--- start of EXTRACTED RECORDS ---
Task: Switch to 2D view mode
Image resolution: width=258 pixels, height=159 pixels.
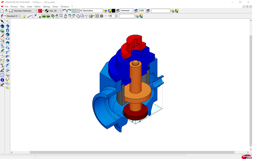Action: (44, 16)
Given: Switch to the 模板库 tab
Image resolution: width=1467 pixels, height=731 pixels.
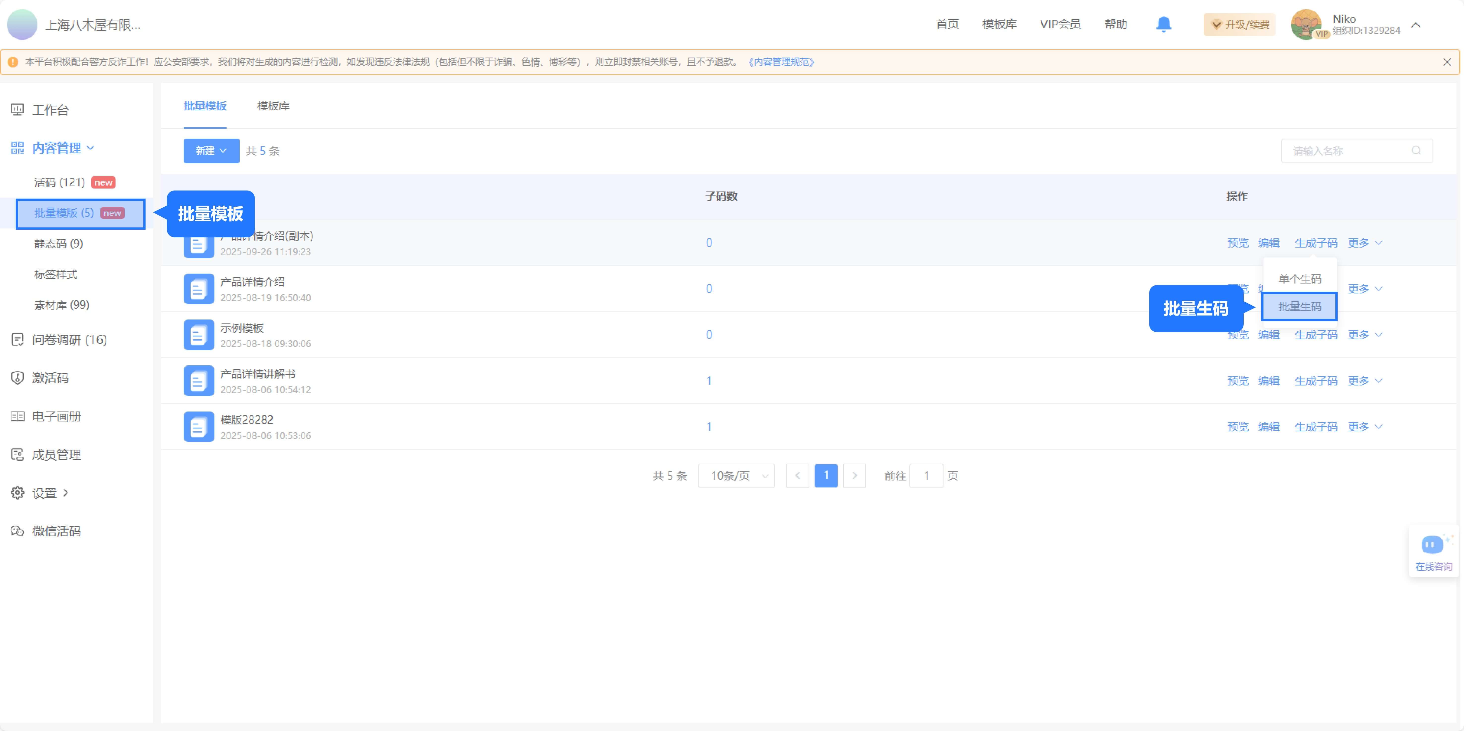Looking at the screenshot, I should [273, 106].
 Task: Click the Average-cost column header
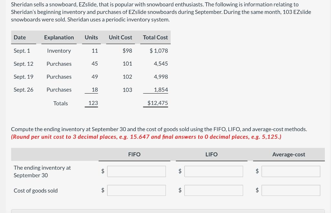point(289,154)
--- end of EXTRACTED RECORDS ---
*WHAT TO WORK ON*: Give back every line of the data above unchanged, and leave the pictures out.

*ANSWER TO THIS PROBLEM*:
Task: Switch to 2D view mode
Image resolution: width=258 pixels, height=159 pixels.
Action: (44, 16)
Given: Switch to the 模板库 tab
Image resolution: width=1467 pixels, height=731 pixels.
Looking at the screenshot, I should [273, 106].
 Task: Click the Average-cost column header
point(289,154)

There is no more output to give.